読解文:
==*==

わたしは時間を超えたわけではないけれど、なんとなくわかるのです。
この作者も同じ経験をしたのでなければたいへんな想像力です。
目が覚めたわたしは記憶がぐちゃぐちゃになっていましたが、

たしかに“記憶にまつわる感情は、遠くかすかなもの”でした

あのとき、もしかしたら時間を超えたのと同じ経験をしたのかもしれません
それまでいろんなことがありました。
裏切りやパワハラ、誤解と真相、うまくいったこといかなかったこと。
喜んだり苦しんだりしたことのすべては相手があったことでした。
あのときはそのことが遠いところに拡がっていたような気がするのです。
これは下手すればたいへん誤解を生むような文章かもしれません。
でも最初にいっておきますがこんなのはなんの自慢にもなりません。
ただの個人的な経験です それでもわたしにとって人生が変わった経験です
そこで上の文章はとても共感できるのです。
“この感情は、非常に主観的なものなので、正確にいい表しにくい”
文章でどうやったら熱意が伝わるんでしょうか。
できるかぎり誤解されないやり方はないのか、ずっと考えています。
これはダンスをおどるときも同じ気持ちです

 ぼくは、心ひそかに、近いうちに必ずいくらかでも技術に関係のある
 仕事にありついてやるぞと決心した。
 もちろん、ぼくとても、自分が再び技術者といわれるだけのものに
 なったと自惚れるほどの馬鹿ではなかった。
 ぼくがまだ学びきれない― 自家薬籠中のものとしきれないことは、
 山ほどあった。 新しく身につけた技術を使って、ああもできる、
 こうもできるぞと内心得意で図書館の本を見ると、すでに誰かが、
 その同じ問題を、ずっとスマートに、見事に、しかも安く、
 も一つおまけに十年も十五年も以前に考え出しているという事実に
 ぶつかったことも、二度や三度ではなかった。
 ぼくは、どこかの工業関係のオフィスに雇われて、そうした技術を、
 骨の髄にまで浸透させたかった。
 そのためには製図工の見習いの職にでもつければ一番いい。

ダンス作品や振付をつくっていた初期に悩まされたこと。
それは“自分らしい”ダンスをつくることです。

==*==

課題の指示: 読解文の後半で、「ぼく」が製図工の見習いの職につくのが一番いいと考えているのはなぜですか。本文に書かれている理由を一〜三文で説明してください。

与えられた資料:
==*==

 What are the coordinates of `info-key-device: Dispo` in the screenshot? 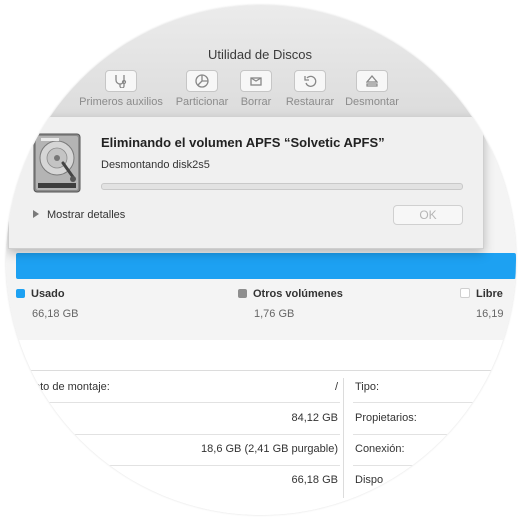 It's located at (370, 480).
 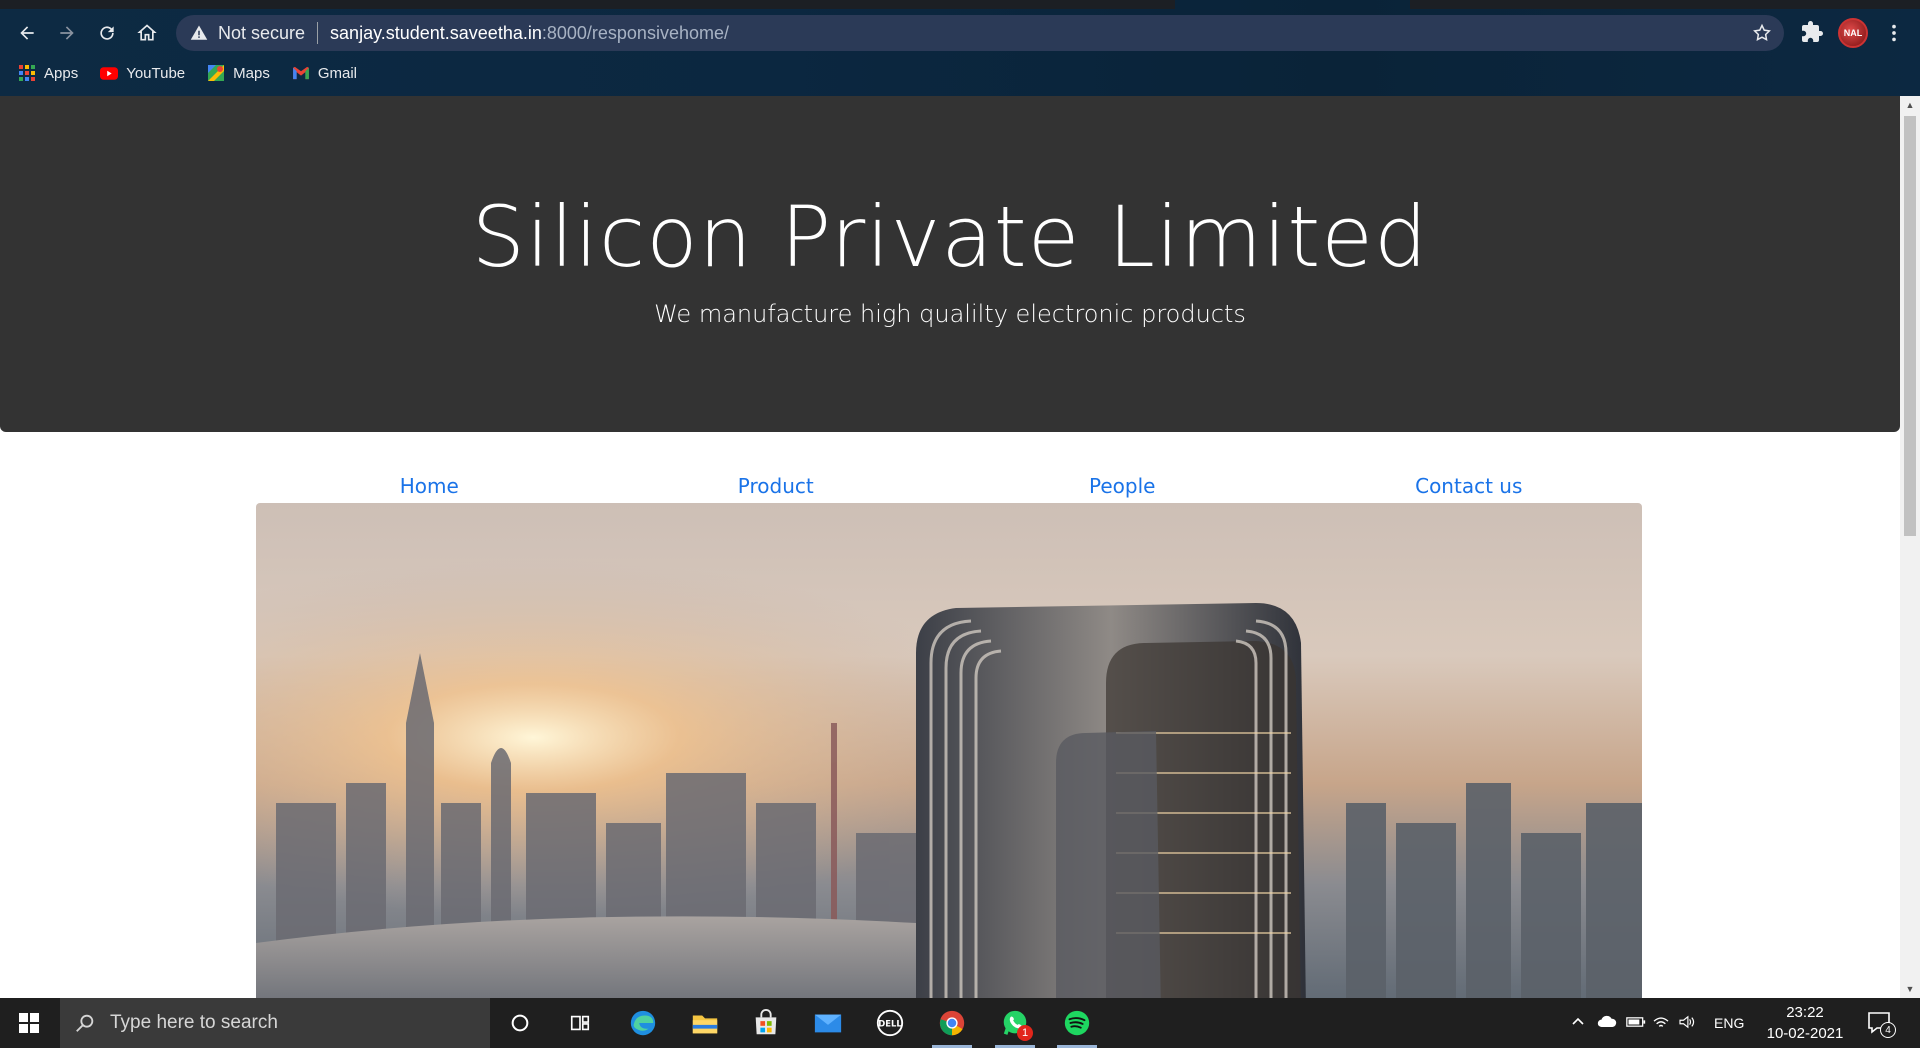 What do you see at coordinates (1025, 1033) in the screenshot?
I see `whatsapp-unread-badge: 1` at bounding box center [1025, 1033].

==*==

課題の結果: 「ぼく」はどこかの工業関係のオフィスに雇われて、新しく身につけた技術を骨の髄にまで浸透させたいと思っていました。その目的のためには、製図工の見習いの職が一番いいと考えているからです。